Early on, traction was slow. Friends he’d asked to test the app weren’t convinced. There were moments, Andre admits, where it felt like StarryTrader might just become another project gathering dust on GitHub.
He also learned what sustained effort actually costs. “Time management is the most important skill I have,” he says. “Juggling work and side projects could easily lead to burnout – and NS brainrot didn’t help my attention span either.”
His fix was simple: short focused bursts of 20 to 30 minutes, then a proper break. In the process, he picked up things no module had taught him: marketing instincts, customer empathy, the reality of managing a working relationship when the stakes feel real.
A different kind of challenge
Andre arrived at SoC having already built and shipped a real product, with an internship behind him and years of self-directed projects.
SoC still made him slow down.
“Before ‘vibe coders’, you had ‘cowboy programmers’ like me,” he says. “I only thought about completing a project. I cared less about structure, efficiency, code quality.”
Modules like CS2030S and CS2040S pushed him to examine the foundations he’d been instinctively skipping. Data Structures and Algorithms – the very area he’d neglected during his years of self-directed building, has become the course he finds most interesting.
“I’m starting to see the importance of it, and how fundamental it is to building one’s technical skills.”
Outside of class, Andre reads widely – fiction, business, history.
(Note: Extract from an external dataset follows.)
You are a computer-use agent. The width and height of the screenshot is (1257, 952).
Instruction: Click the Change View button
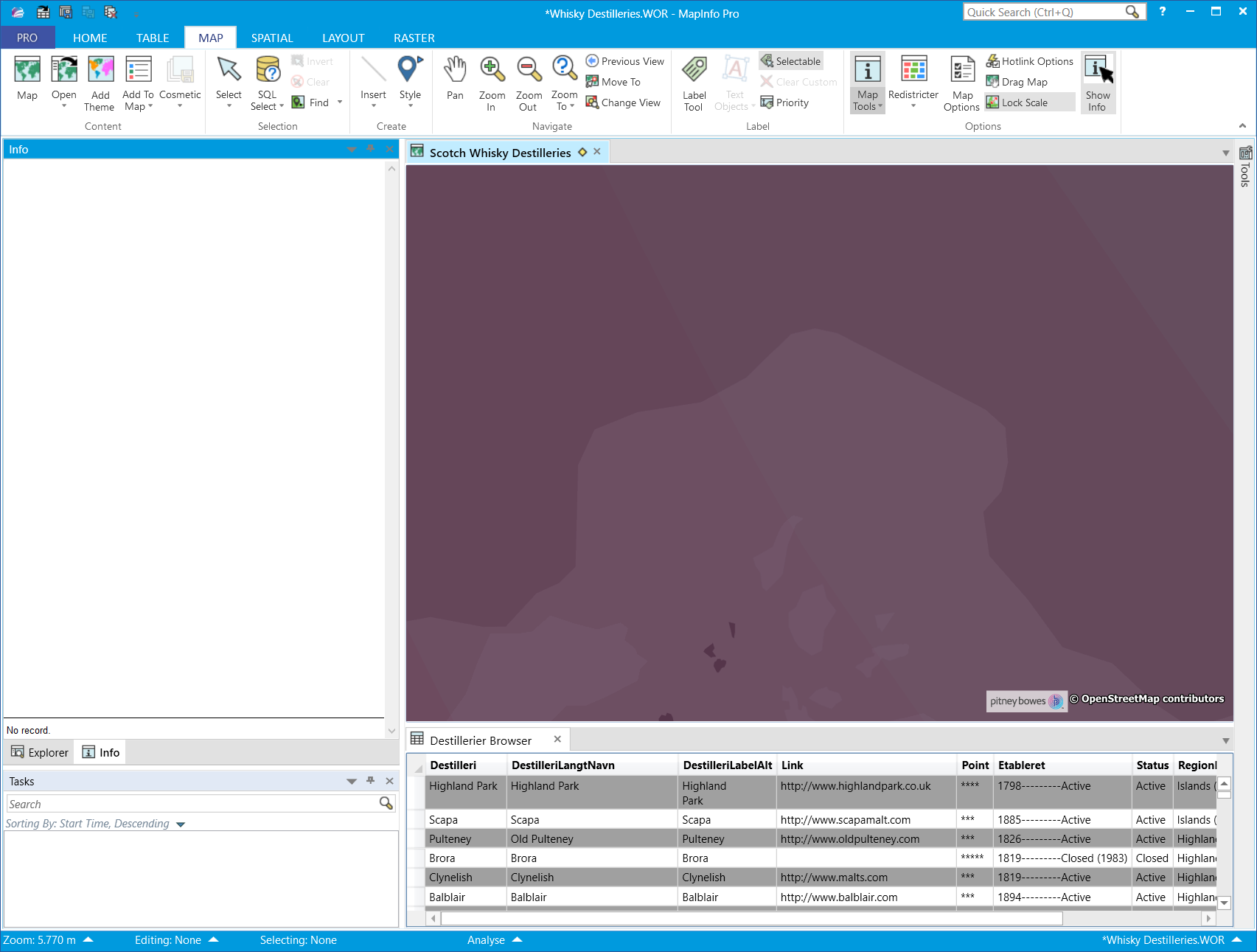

He boulders, goes to the gym, and believes that what you do beyond your coursework shapes who you become.
“It was through this project that I learned about marketing, customer outreach, managing working relationships – things I wouldn’t normally encounter in a typical programming assignment,” he says.
Long-term, he wants to go deep into Natural Language Processing – not just deploying models, but understanding the theory behind why they work and the systems engineering beneath them.
Starting before you’re ready
When asked what he’d say to students who feel they need to be more ready before starting something, Andre doesn’t overthink it.
“We have nothing to lose.”

It’s the logic of someone who built his first real product in the slivers of free time NS allowed – no funding, no guarantee, no roadmap. “Learning beyond the classroom means putting yourself in situations where there’s no syllabus or answer key,” he says. “Building things people actually use. Talking to users. Reading widely. Classroom learning gives you foundations – but real-world projects teach you how to deal with ambiguity, priorities, and impact.”